The capacity planning method for a hydro-wind-PV-battery complementary system considering the characteristics of multi-energy integration into power grid

Abstract

The hydro-wind-PV-battery complementary operation has the potential to increase the integration of renewable energy sources into power grid. Nevertheless, the determination of the optimal capacity configuration mode and size for a hydro-wind-PV-battery complementary system (HWPBS) remains a persistent challenge. This study proposes a capacity planning framework for the HWPBS considering the characteristics of multi-energy integration to power grid. First, the centralized (CCP) and distributed (DCP) configuration patterns considering the ways of multi-energy integration into power grid are proposed to explore the optimal capacity configuration mode. Second, considering the randomness of incoming water of hydropower stations, a scenario analysis technique is proposed to obtain the typical inflow scenarios. Then, with the objectives of maximizing expected renewable generation and minimizing expected power abandonment and load loss, the capacity configuration models for the HWPBS under the CCP and DCP are developed. A load reconstruction method is proposed to reduce the computational burden.
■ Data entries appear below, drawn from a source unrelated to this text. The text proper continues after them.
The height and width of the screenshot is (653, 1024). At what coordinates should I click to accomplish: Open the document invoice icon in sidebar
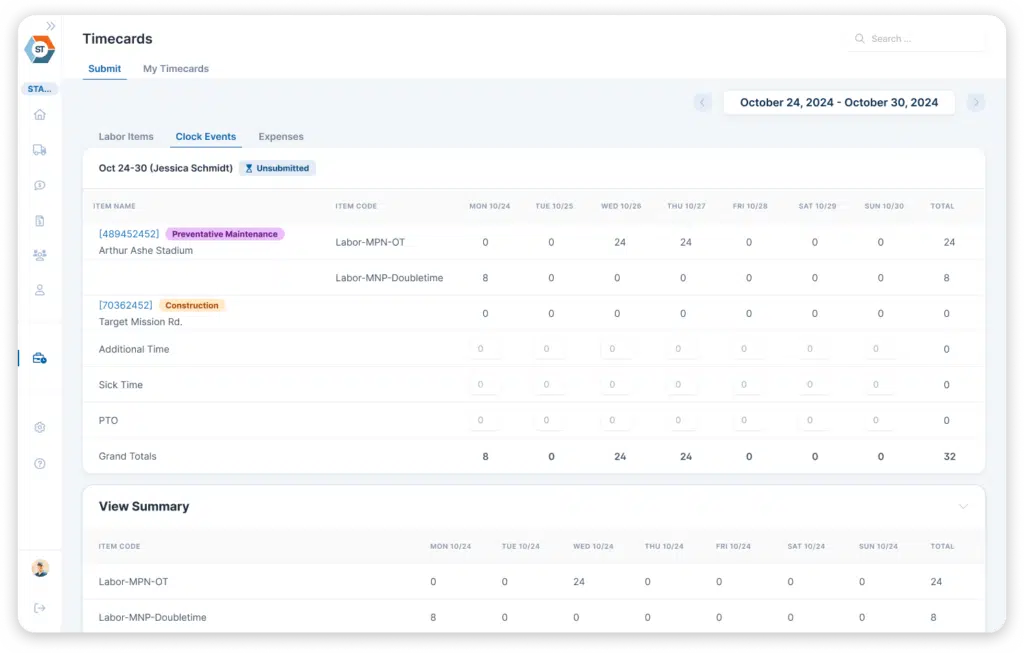coord(40,220)
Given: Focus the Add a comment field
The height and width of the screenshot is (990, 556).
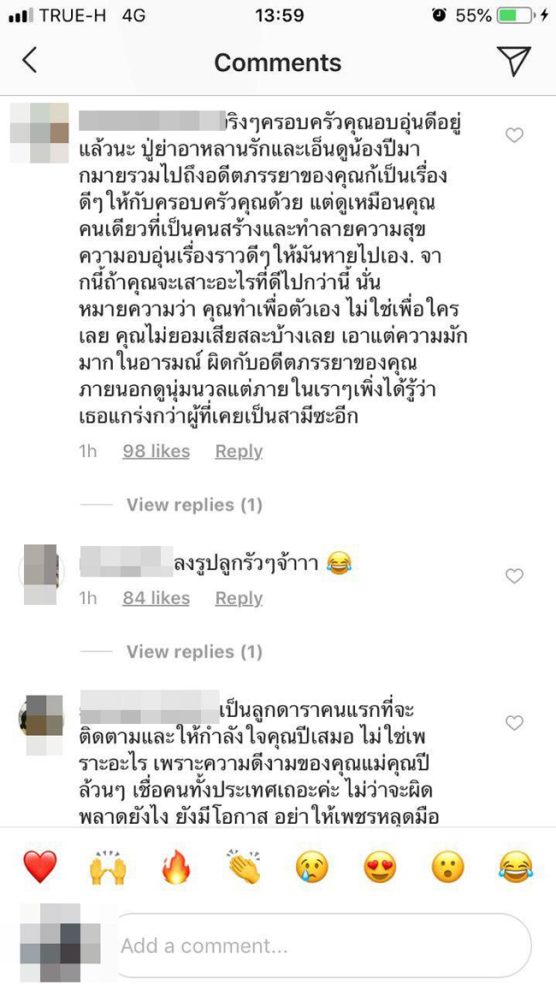Looking at the screenshot, I should tap(322, 945).
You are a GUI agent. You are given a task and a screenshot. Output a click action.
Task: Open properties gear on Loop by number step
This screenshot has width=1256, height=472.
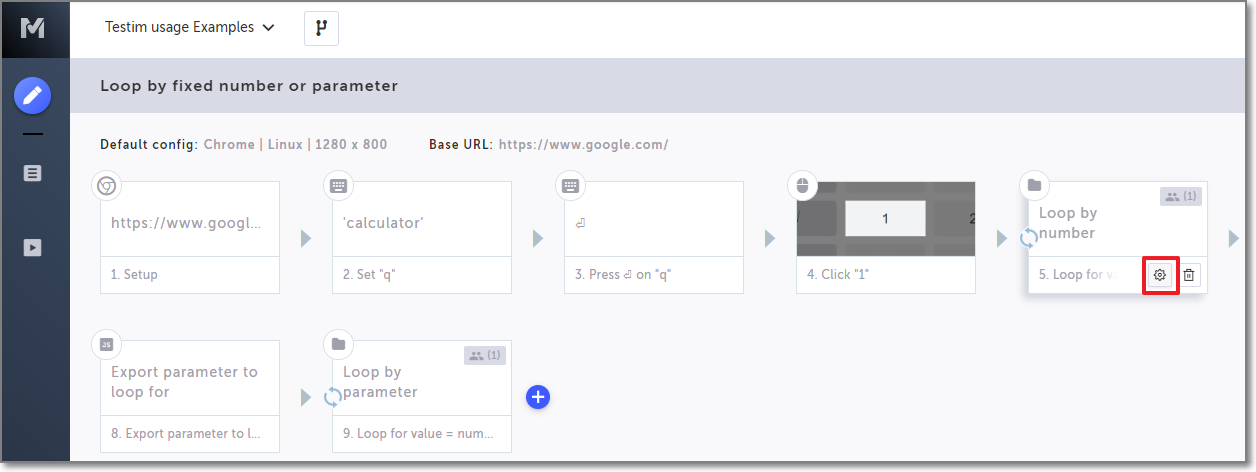point(1160,275)
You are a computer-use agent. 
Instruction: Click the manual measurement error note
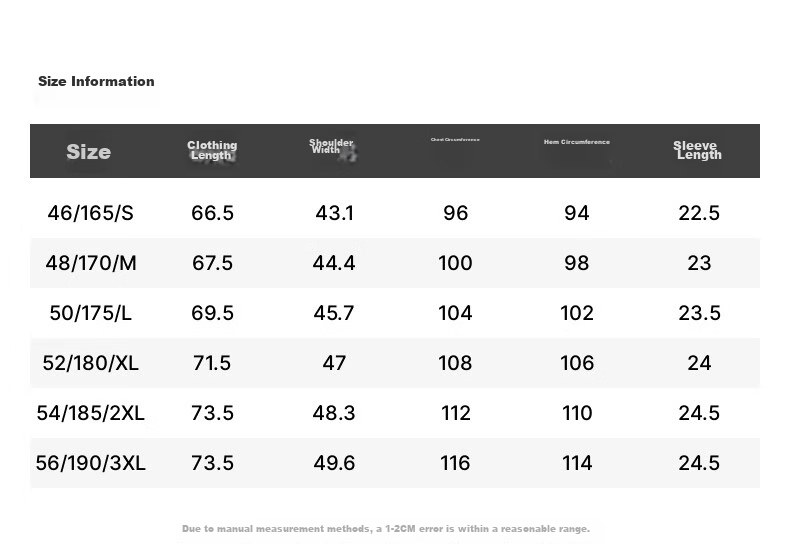(386, 529)
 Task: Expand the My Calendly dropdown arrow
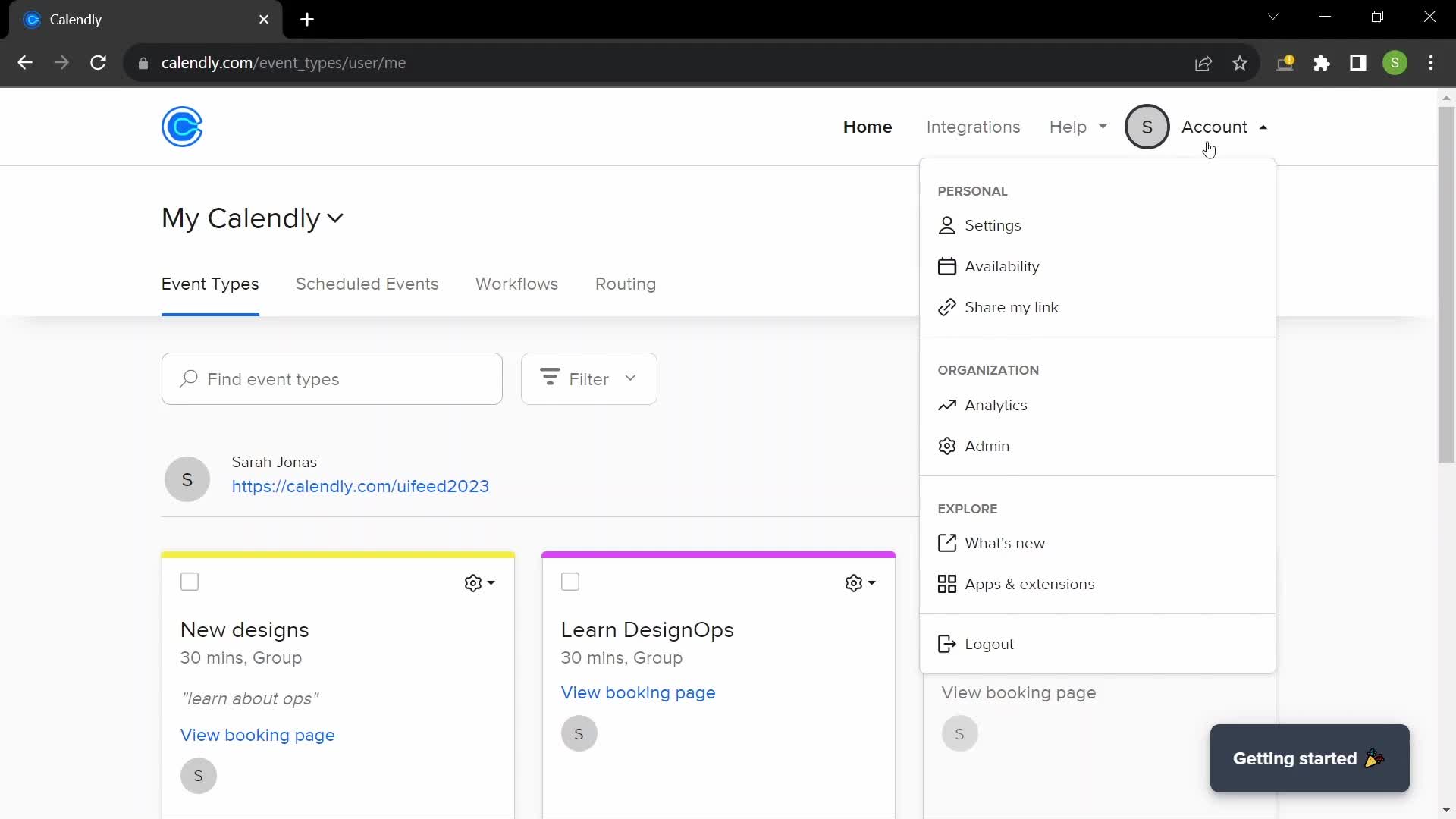click(x=337, y=218)
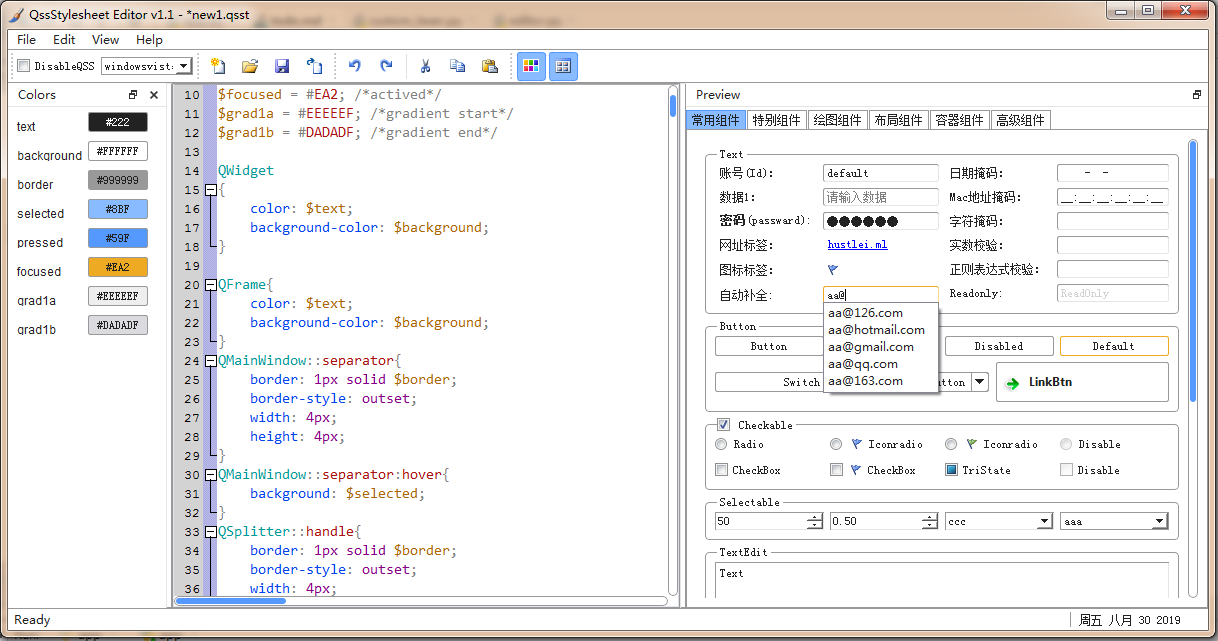Switch to the 绘图组件 tab
Viewport: 1218px width, 641px height.
pos(837,120)
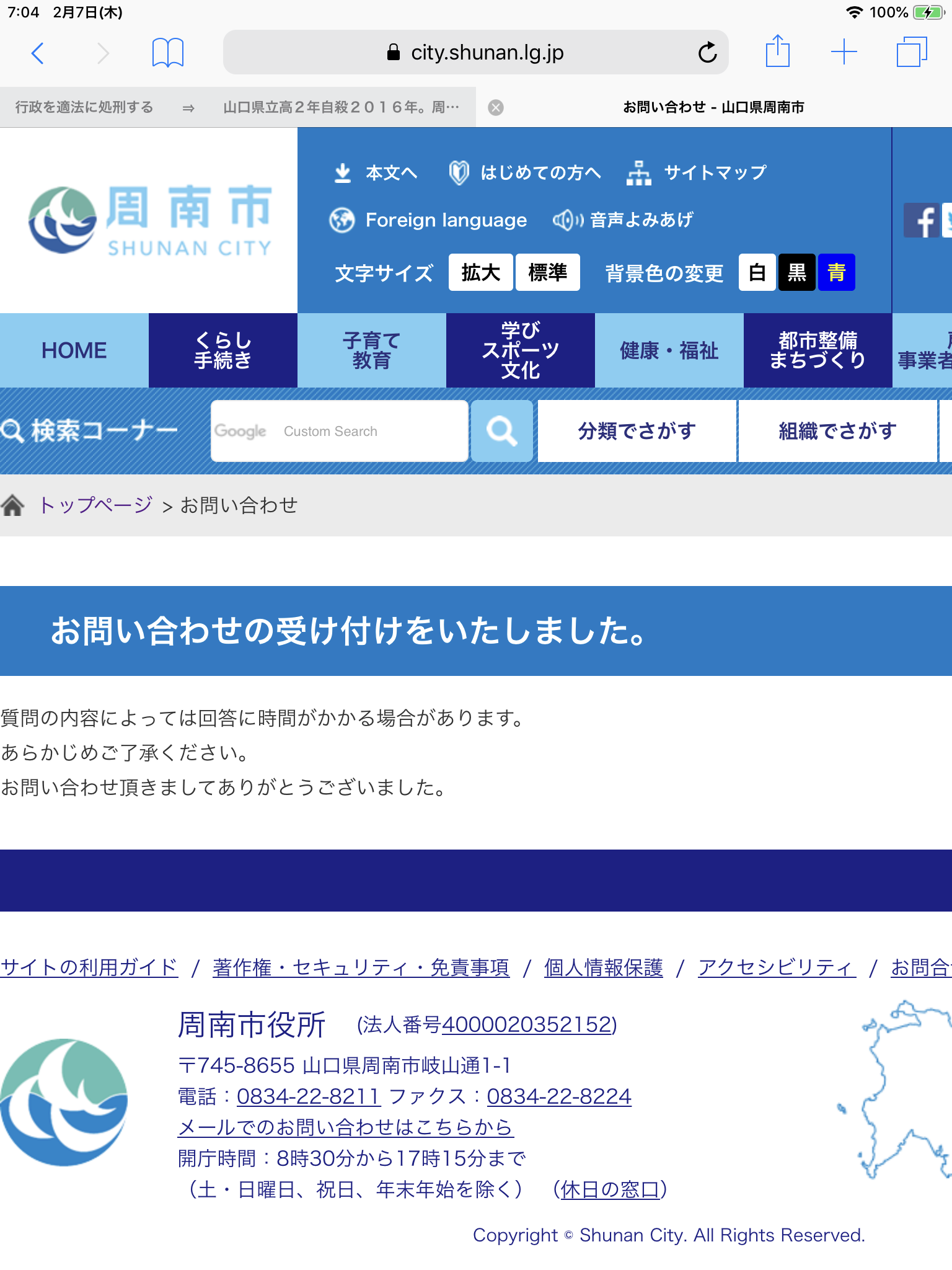Open the 健康・福祉 navigation menu
952x1270 pixels.
tap(669, 350)
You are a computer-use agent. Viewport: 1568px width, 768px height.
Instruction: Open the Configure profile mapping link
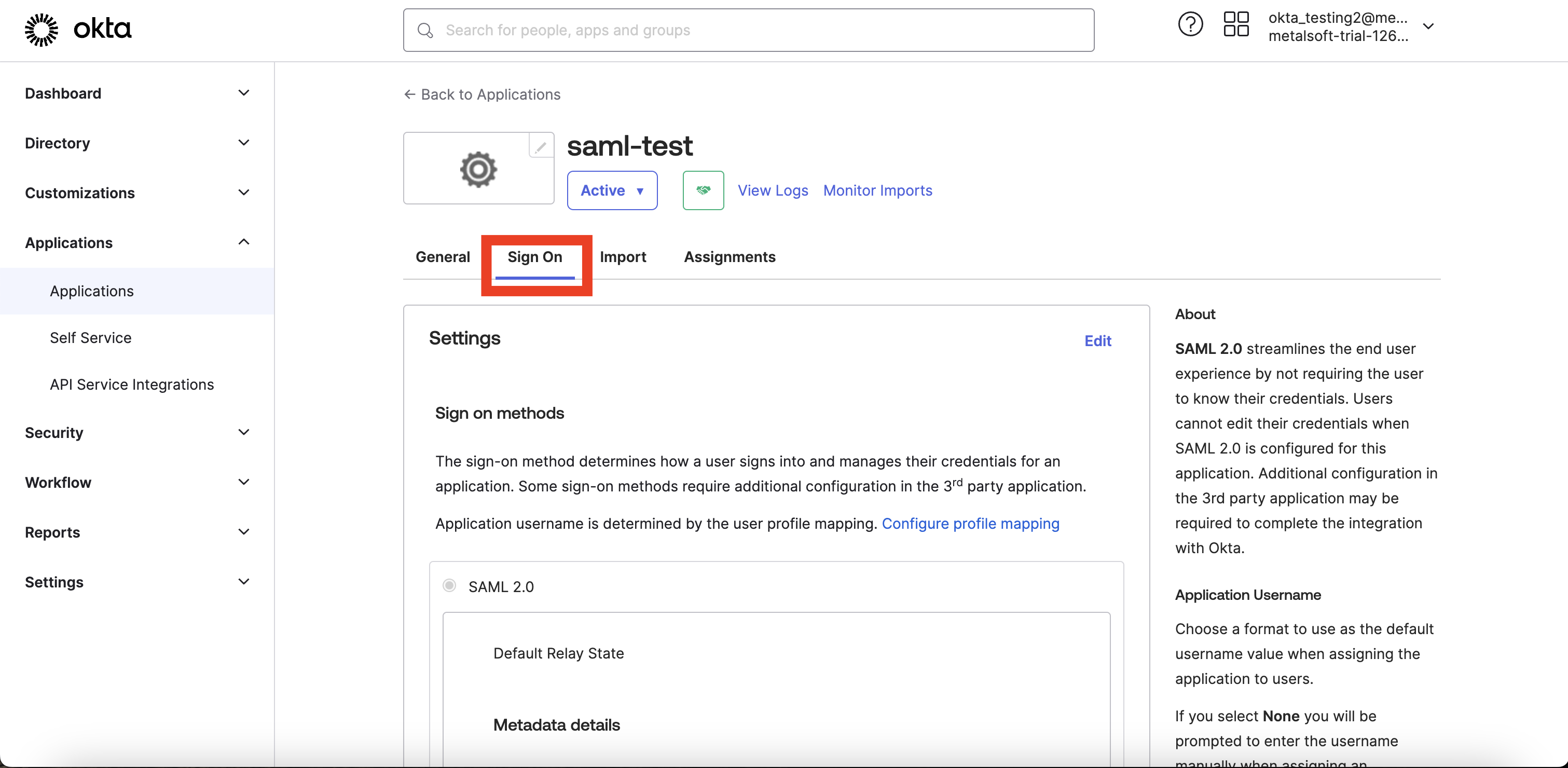click(x=970, y=524)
The parallelogram method is implemented to linearize the hydropower production model. Additionally, a set of indicators are proposed to evaluate the economy and reliability of the HWPBS. The proposed framework is applied to the Yalong River Basin. The results show that: the wind-PV configuration capacity is affected by load demand, battery storage and configuration patterns. The load demand process with better correlation to wind-PV output is advantageous for integrating wind and solar resources. Battery storage can effectively reduce power abandonment and load loss, and the configuration pattern has a significant impact on the final capacity of wind-PV power.